Work instructions:
Down to the last line, reproduce the data that follows, but skip the pictures.

------------------------------------------------

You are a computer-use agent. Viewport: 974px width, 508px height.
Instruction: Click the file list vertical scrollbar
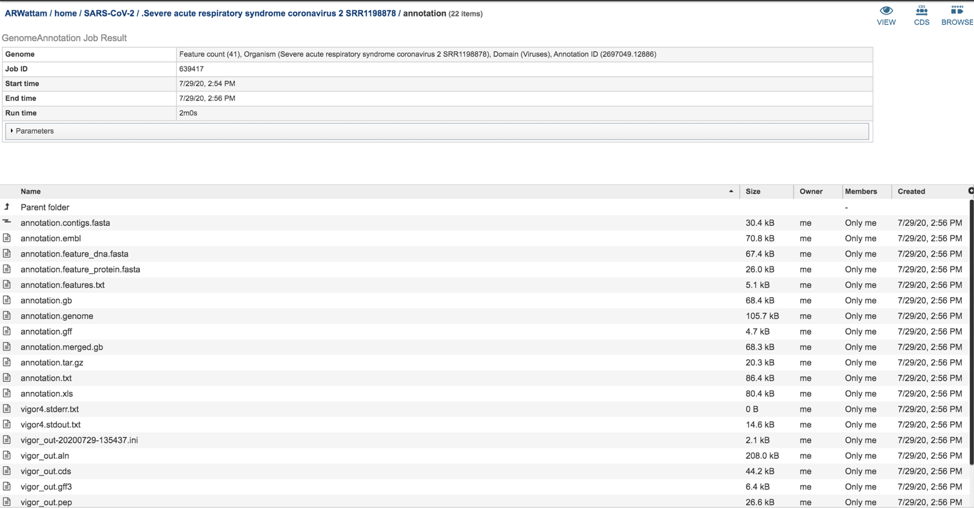(970, 330)
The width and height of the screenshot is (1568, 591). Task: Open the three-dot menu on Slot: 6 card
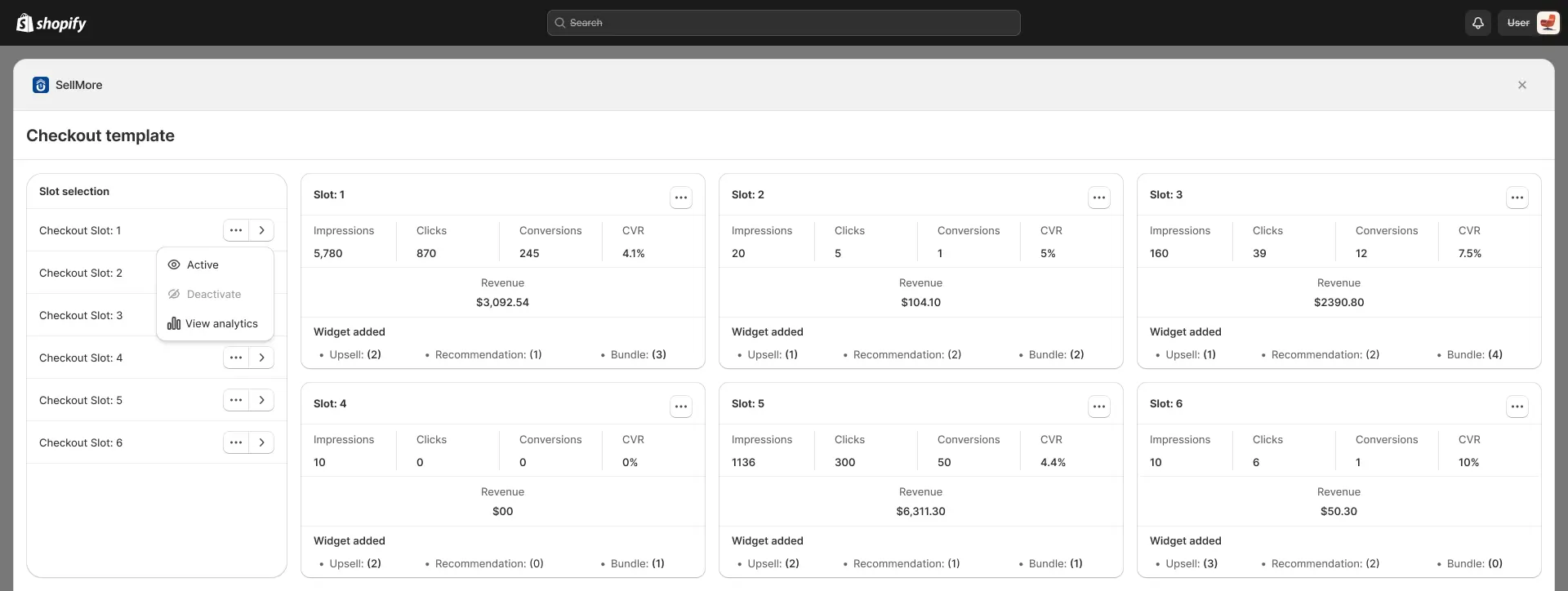pyautogui.click(x=1517, y=407)
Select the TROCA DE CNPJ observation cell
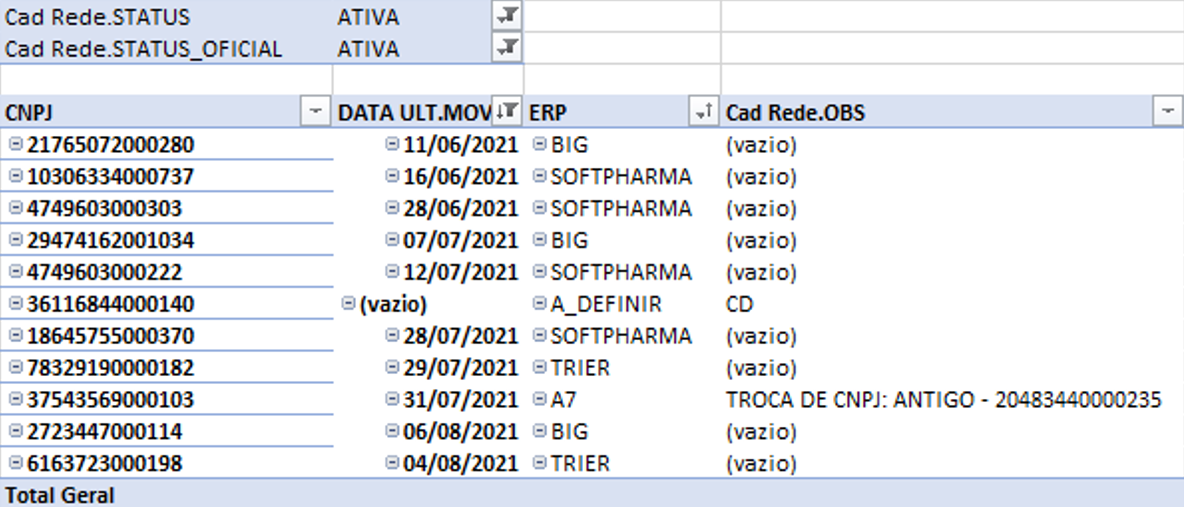Image resolution: width=1184 pixels, height=507 pixels. pos(943,400)
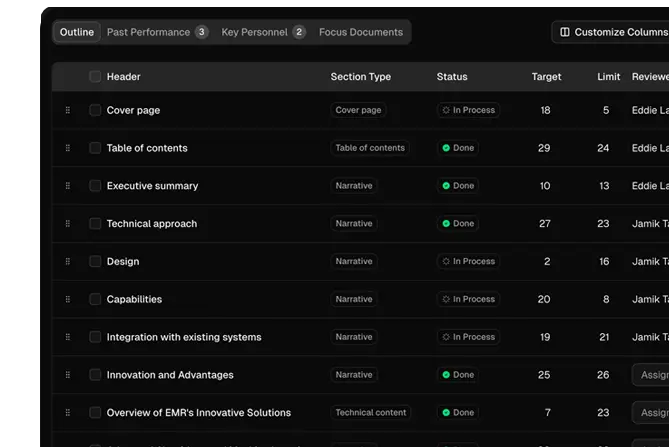Open In Process status dropdown for Cover page
The height and width of the screenshot is (447, 669).
click(468, 110)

------------------------------------------------

Task answer:
You are a computer-use agent. Viewport: 974px width, 508px height.
Instruction: Click the file list vertical scrollbar
(970, 330)
The width and height of the screenshot is (1568, 591). Task: Open the three-dot menu on Slot: 6 card
pyautogui.click(x=1517, y=407)
Select the TROCA DE CNPJ observation cell
Image resolution: width=1184 pixels, height=507 pixels. pos(943,400)
Open In Process status dropdown for Cover page
The height and width of the screenshot is (447, 669).
click(468, 110)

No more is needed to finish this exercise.